И Райдо ждет. И этот, внизу… серый костюм. Серое лицо.
Сел на ступеньки, спиной к ней, и глядеть на эту сгорбленную спину неудобно. Ийлэ хотелось снова посмотреть в его лицо, убедиться, что нет тех, неправильных черт, которые напомнят ей…
— Тебе нет нужды бояться меня, — Видгар говорил тихо, и поневоле пришлось сделать шаг.
Всего один.
А потом второй.
Третий и четвертый, до вершины лестницы. Сама лестница, лежащая между ними, это уже достаточная гарантия безопасности Ийлэ. Пока он поднимется, он успеет убежать.
Конечно.
И потому стоит. Смотрит. Ждет продолжения разговора.
— Я не враг тебе. И точно не враг твоей дочери.
Видгар все-таки повернулся.
А профиль похож, тот же тяжеловатый нос с горбинкой, и линия подбородка, и сердце стучит, а пальцы немеют. Они вцепились в перила, и хорошо, потому что Ийлэ не уверена, что сумеет устоять, если перила отпустит.
Слабая.
И трусиха.
— Но не буду лгать, называя себя твоим другом, — Видгар покачал головой, будто сам удивляясь, что такая нелепая мысль вообще пришла в его голову. — Я предпочел бы, чтобы тебя не было вовсе… это избавило бы меня от многих проблем.
Откровенен.
И за это, пожалуй, следует быть благодарной.
Ийлэ кивнула, пусть он и не увидел кивка, но кажется, все понял верно.
— Ты тоже была бы рада, если бы я не появлялся. Однако ты существуешь. И я существую. И у нас есть общий интерес…
— Интерес? — шепот и слово царапает горло.
Нани — не интерес. Она живая.
И учится сидеть. У нее не получается долго, заваливается то на один бок, то на другой, но не расстраивается, она вовсе расстраивается редко, а улыбается часто. И от этой улыбки сердце замирает.
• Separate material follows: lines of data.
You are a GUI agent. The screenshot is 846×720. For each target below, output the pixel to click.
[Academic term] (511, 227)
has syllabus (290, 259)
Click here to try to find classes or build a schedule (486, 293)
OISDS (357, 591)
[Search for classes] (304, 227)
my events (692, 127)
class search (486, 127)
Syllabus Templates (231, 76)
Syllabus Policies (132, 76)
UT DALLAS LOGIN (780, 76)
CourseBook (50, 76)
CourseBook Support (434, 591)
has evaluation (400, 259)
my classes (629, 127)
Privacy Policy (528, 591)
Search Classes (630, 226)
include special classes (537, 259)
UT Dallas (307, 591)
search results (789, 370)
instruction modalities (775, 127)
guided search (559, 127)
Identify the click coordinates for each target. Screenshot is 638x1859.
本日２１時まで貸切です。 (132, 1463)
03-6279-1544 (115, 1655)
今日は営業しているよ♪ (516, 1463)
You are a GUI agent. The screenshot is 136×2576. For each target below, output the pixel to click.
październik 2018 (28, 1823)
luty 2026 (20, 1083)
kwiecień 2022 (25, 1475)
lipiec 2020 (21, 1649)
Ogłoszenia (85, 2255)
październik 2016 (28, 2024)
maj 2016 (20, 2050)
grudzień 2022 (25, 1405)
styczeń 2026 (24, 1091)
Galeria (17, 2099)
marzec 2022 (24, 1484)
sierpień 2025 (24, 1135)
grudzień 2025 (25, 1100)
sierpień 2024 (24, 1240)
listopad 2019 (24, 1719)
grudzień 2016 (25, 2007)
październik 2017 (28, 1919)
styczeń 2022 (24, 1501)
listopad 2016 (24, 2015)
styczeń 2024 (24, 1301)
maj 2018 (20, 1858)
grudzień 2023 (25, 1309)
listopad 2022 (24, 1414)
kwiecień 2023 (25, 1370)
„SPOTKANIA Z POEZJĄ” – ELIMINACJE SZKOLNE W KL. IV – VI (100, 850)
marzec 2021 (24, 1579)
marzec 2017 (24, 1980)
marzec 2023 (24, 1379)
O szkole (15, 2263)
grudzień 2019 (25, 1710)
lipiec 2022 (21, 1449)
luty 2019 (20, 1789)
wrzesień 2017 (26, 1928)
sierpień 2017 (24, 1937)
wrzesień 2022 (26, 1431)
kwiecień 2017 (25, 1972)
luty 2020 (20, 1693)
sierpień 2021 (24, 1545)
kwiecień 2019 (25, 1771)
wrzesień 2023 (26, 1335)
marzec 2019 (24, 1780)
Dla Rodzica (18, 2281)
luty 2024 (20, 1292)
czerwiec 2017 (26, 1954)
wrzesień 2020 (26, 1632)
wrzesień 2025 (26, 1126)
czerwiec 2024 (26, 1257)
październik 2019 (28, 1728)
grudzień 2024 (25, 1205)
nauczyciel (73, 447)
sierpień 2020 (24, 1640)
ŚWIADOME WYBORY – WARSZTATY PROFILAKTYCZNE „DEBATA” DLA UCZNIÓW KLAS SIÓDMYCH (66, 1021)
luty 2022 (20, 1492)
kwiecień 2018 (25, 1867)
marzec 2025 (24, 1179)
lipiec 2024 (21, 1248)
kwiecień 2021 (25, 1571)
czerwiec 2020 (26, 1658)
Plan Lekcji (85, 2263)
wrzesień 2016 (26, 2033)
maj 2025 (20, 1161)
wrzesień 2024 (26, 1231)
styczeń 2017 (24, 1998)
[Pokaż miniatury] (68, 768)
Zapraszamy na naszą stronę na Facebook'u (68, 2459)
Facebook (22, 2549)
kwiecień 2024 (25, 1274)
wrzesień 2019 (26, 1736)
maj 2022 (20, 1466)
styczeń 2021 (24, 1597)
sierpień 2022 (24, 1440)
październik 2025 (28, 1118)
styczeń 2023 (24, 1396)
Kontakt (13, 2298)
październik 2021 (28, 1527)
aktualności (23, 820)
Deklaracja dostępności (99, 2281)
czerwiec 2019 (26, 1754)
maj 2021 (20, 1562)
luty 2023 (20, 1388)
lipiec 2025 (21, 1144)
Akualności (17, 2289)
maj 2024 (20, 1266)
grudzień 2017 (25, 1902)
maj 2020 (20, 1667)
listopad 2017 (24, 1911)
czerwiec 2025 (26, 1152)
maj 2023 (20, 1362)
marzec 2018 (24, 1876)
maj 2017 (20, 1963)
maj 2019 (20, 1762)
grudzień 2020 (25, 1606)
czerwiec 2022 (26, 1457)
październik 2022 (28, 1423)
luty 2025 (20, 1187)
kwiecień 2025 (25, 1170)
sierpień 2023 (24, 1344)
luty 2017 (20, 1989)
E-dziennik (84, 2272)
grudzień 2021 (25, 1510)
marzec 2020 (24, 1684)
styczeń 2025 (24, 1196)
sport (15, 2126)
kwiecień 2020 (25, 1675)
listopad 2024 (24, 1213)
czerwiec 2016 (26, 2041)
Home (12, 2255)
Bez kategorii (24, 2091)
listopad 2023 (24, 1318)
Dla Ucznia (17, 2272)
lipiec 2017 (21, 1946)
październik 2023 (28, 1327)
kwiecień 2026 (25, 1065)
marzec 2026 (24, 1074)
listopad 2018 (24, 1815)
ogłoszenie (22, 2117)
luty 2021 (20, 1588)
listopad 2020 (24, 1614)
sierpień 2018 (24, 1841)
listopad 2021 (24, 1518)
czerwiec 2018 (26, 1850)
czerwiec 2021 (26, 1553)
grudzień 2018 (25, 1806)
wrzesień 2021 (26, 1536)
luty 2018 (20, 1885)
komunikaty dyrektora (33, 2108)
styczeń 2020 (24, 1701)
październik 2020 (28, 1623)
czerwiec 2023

Еще от ужаса при мысли, что ее могло бы не быть.
Если бы Ийлэ…
Если бы…
— Да, пожалуй, я неверно выразился… ты познакомишь меня с ребенком? — он развернулся и поднялся. Медленно… и в плавных его движениях не было угрозы.
Пожалуй, что не было.
— Я понимаю, что ты не слишком рада меня видеть… и быть может, ненавидишь…
Замолчал.
Уставился. Смотрит исподлобья, ожидая.
— Нет, — сказала Ийлэ.
Его ей ненавидеть не за что. Райдо прав в том, что этот мужчина — не Бран… отец Брана, но не он сам… и он, наверное, виноват в том, что Бран стал чудовищем.
Или нет?
И как знать, кем станет Нани, ее Нани, которая сейчас лежит на медвежьей шкуре, наверняка, перевернулась на живот и теперь ерзает, пытается ползти. Она ловит длинный мех, и дергает, и тянет в рот.
В последнее время она абсолютно все тянет в рот.
И еще пузыри пускает, а слюню текут по щекам, и Райдо уверен, что дело в зубах и дальше будет хуже, но опиума давать нельзя. Ийлэ с ним согласна: опиум не для детей.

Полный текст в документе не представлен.